Os pedidos de prorrogação dos prazos para que as empresas executassem ou concluíssem pesquisas e estudos foram negados, mesmo estando o Brasil, em situação de enfrentamentos da pandemia da COVID-19 e que fossem esclarecidos pontos de dúvidas apontados na decisão da ANVISA.

Até o dia 22 de setembro de 2020, os produtos à base de paraquate poderiam ser adquiridos e usados, desde que atendessem às condições estabelecidas pela RDC Nº 177/2017 com as disposições transitórias para redução dos efeitos nocivos do paraquate. Para exemplificar umas dessas medidas transitórias de mitigação de riscos, as aplicações costal, manual, aérea e por trator de cabine aberta, prática rotineira nas pulverizações de áreas agrícolas, muito utilizado pelos pequenos e médios produtores, por exemplo, ficaram proibidas desde a RDC Nº 177/2017 como garantia para a proteção do trabalhador. 

Posterior ao anúncio da proibição, houve questionamentos feitos pelos produtores, pelas entidades de classe e pelo MAPA sobre os impactos da proibição no campo e uso dos estoques do produto nas propriedades para uso nas safras 2020/2021.

Uso dos estoques de Paraquate

No dia 08 de outubro de 2020, a Anvisa publicou, no Diário Oficial da União, a Resolução da Diretoria Colegiada 428/2020, que altera a data limite para uso do estoque remanescente de produtos agrotóxicos no país com o ingrediente ativo paraquate.

A importação, produção, distribuição e comercialização dos produtos à base de paraquate, está proibida no Brasil desde o dia 22 de setembro de 2020. Porém, muitos agricultores haviam comprado os produtos e a questão era o que fazer com o estoque presente nas propriedades. 

Após o lobby pelo uso dos estoques remanescentes em posse dos agricultores brasileiros de produtos à base de paraquate para o manejo dos cultivos na safra de 2020/2021, a utilização do produto foi autorizada para aplicação em algumas culturas (Figura 02).

Calendário de uso do paraquate
Figura 02 – Calendário de uso do paraquate (ANVISA, 2020)
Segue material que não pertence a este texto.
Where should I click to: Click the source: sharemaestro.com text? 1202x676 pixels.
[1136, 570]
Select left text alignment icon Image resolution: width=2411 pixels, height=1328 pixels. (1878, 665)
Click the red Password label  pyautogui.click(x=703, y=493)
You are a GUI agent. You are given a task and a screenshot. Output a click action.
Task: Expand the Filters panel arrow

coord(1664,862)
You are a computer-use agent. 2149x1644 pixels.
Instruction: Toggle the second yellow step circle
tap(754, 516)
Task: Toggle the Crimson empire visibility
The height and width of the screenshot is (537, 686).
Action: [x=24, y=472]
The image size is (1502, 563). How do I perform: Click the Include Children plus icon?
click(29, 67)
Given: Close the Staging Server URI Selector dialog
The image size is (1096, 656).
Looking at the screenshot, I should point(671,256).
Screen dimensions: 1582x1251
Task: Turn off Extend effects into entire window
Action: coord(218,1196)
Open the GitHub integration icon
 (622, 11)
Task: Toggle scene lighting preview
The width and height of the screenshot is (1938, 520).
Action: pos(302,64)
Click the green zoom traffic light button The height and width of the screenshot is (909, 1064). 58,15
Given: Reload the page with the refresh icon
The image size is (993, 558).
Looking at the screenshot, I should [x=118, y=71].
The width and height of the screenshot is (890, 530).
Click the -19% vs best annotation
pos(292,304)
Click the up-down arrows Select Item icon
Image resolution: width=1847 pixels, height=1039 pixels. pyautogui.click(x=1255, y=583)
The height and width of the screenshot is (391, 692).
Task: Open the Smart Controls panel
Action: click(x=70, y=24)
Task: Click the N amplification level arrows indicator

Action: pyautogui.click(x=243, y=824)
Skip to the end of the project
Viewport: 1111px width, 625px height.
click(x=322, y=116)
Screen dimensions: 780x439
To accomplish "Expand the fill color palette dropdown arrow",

Além dessa alteração da data limite para o uso dos estoques remanescentes no Brasil de produtos com o ingrediente paraquate como princípio ativo, a resolução tratou do recolhimento dos estoques dos produtos em embalagens de volume igual ou superior a cinco litros: caberão às empresas titulares dos registros desses produtos, recolher os estoques existentes em posse dos produtores, em um prazo de até 30 dias após o fim do prazo de acordo com o calendário de uso do paraquate nas culturas e regiões.

É importante destacar que existem produtos comerciais alternativos ao uso de paraquate, porém com relatos de produtores de soja de serem produtos com menor eficiência em campo.  De certo modo, a proibição promoverá opções aos manejos de plantas daninhas e estimulará pesquisas no desenvolvimento de produto similar eficiência ao paraquate.

Vale ressaltar, que os produtos agroquímicos só podem ser utilizados mediante prescrição técnica (receituário agronômico) e somente para culturas indicadas na bula do produto. 

Fique atento! O tema agrotóxicos leis e afins bem como a compreensão do mecanismo de ação dos herbicidas nas plantas, podem ser alvo de questões das bancas organizadoras de concursos públicos.